Difficult subjects: women, violence and subjectivity in distinguished cinema
2017-02-16T03:03:33Z (GMT) by
Film and cultural studies scholars have conducted numerous critical analyses of violent women in popular cinema: from the female monsters of horror film and the vigilantes of exploitation cinema to the femmes fatales of film noir and the muscular heroines of action cinema. However, few studies have examined the depiction of violent women outside the domain of popular film. This thesis addresses this omission by investigating violent women in a series of texts positioned in counter-distinction to popular genres, such as the art-house films Trouble Every Day (Claire Denis, 2001), Antichrist (Lars von Trier, 2009) and The Book of Revelation (Ana Kokkinos, 2006), prestige pictures Monster (Patty Jenkins, 2003) and The Reader (Stephen Daldry, 2008) and festival films Sister My Sister (Nancy Meckler, 1994) and Fun (Rafal Zielinski, 1994).
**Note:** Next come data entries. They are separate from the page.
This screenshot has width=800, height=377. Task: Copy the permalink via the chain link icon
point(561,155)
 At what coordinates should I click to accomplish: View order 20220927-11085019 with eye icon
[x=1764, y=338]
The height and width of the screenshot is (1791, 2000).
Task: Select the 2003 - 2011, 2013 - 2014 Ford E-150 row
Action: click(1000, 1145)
Posing this grouping as “distinguished cinema” because of their special status in critical discourse, I argue that these texts creatively respond to the challenge that the violent woman makes to hegemonic conceptions of feminine non-violence. Distinguished films share a structuring epistemophilia or “desire-to-know” the violent woman’s ontology that arises from the exclusion of violent femininity within cultural discourse. Proceeding from this, each chapter examines how these films produce the violent female subject via the mechanisms of narrative, the structures of film form and the processes of spectatorship. By undertaking this research, this thesis extends critical knowledge about the violent woman by illuminating how distinguished cinema texts construct her subjectivity.